Stonewall Jackson was taken to court in the 1850's for teaching a group of black people to read. He defended himself in court by telling the judge he had to teach them so they could read the bible. The court ruled in his favor. His local reverend argued against it. Jackson won and ironically did not believe in slavery or own slaves although he was a leading General in the Confederate army. He did buy two slaves at an auction once because they were an elderly couple and gave them their freedom. Yet he defended the confederate constitution.

There are many conflicts there just as there are in religion.

Modern religion holds no interest for me. I have many documents at hand to read that tell a great deal about the history of various churches and religions in my state, the nation and other nations. All religions are included.

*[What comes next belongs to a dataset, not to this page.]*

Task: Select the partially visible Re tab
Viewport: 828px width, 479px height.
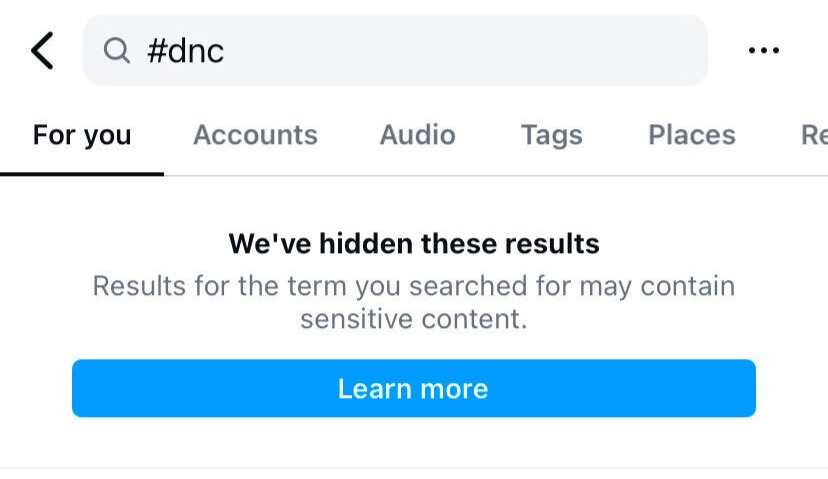Action: coord(813,135)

It is interesting to read the actual sermons preached in the last 270 years here in Georgia. Very telling about a vast number of things.

Politics and control of the population is very evident. Very evident indeed.

A much hated 19th century writer once said "religion is the opium of the masses" (Carl Marx).

I may not quiet agree with him but, from what I have learned as a student of history, religion has played a very great role in the misery and suffering of humankind. It has indeed been at the root cause of most of that suffering.

Our current state of affairs is just one of many examples.

Yet many people still gravitate to it.

Let them have it that need and want it.

I have moved on.
 
And after all that....

Everyone hates to follow some acts. But I did enjoy reading everyone's posts, almost, so I guess I have to chime in even if it falls at this point in the thread.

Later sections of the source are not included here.